Glancing at his pocket watch, he determined the trench he’d painstakingly dug and covered earlier that evening, must be approaching. Getting the balance between sufficient depth to cause a bounce to the bus’s suspension, without disabling it completely, was something of an art-form, he adjudged. Perhaps he should introduce himself as a labourer in the future. He had the physique for it, but his hands were too callow for such a pretence, so he dismissed the notion.
He stole a glance at his companion. Her face, wrists, and the rise of her breasts were the only areas of bare skin. The rest was encased in the fine silks expected of her profession, and he imagined his movements when the moment came: grasp her wrist, then cradle her face from colliding with the window, apologise for his temerity, then wait fifteen seconds for the first cough before alighting.
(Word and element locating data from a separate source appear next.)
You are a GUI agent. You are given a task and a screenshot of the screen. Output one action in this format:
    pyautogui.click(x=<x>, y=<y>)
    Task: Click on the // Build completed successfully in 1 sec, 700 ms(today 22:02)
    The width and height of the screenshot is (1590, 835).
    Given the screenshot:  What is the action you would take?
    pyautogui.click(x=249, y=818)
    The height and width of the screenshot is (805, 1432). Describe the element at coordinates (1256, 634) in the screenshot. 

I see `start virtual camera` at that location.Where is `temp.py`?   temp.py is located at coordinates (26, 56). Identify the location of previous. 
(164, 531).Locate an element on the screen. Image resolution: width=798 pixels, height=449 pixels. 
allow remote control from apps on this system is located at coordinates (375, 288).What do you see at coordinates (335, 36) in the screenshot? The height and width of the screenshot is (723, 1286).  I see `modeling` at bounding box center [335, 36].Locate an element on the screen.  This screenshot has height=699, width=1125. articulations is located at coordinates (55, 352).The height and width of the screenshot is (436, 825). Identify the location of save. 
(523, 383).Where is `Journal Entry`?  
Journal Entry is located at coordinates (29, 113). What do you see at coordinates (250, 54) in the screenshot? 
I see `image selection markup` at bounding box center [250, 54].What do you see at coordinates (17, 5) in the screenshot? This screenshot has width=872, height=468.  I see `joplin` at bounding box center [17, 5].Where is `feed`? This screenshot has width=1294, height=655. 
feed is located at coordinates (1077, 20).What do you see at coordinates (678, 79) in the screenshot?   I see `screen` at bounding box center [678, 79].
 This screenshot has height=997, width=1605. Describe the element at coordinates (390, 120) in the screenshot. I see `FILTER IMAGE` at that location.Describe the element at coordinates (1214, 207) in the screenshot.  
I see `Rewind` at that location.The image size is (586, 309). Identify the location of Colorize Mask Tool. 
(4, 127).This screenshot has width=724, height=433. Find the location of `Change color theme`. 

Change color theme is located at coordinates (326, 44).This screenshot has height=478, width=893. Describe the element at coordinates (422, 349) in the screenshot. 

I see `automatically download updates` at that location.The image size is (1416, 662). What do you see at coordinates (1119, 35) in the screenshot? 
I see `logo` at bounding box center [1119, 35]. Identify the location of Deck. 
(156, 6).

Sometimes, he would leave a “You have received the services of…” card before leaving, but that was usually only the case when dealing with gang members. Politicians preferred discretion, and a yelling woman screaming she’d been murdered “because…” just would not do.
The moment approached rapidly, and despite himself, he felt his body tense, ready to spring into action. Some assassins said mantras, lulling themselves into a soft state. They said it heightened awareness, but Brunestadt liked to be present in the moment.
He felt a sharp pain in the right side of his belly. Turning his head, he saw the upward turn of her mouth as she rose from her seat. He’d been made.
She stepped around him, looked down, smiled again, mouthed the word “Vale”, which has many meanings, not least “farewell” but also, “be strong”, and walked to the back of the bus, ringing the stop bell as she passed it, her drifting scent one of the last sensory inputs he would experience.
Brunestadt tried to move, but the toxins were already stealing the strength from his muscles. He knew how it went. The world would fade, and he would descend into blackness. Sighing a last sigh, he thought to himself, “It’s only business.”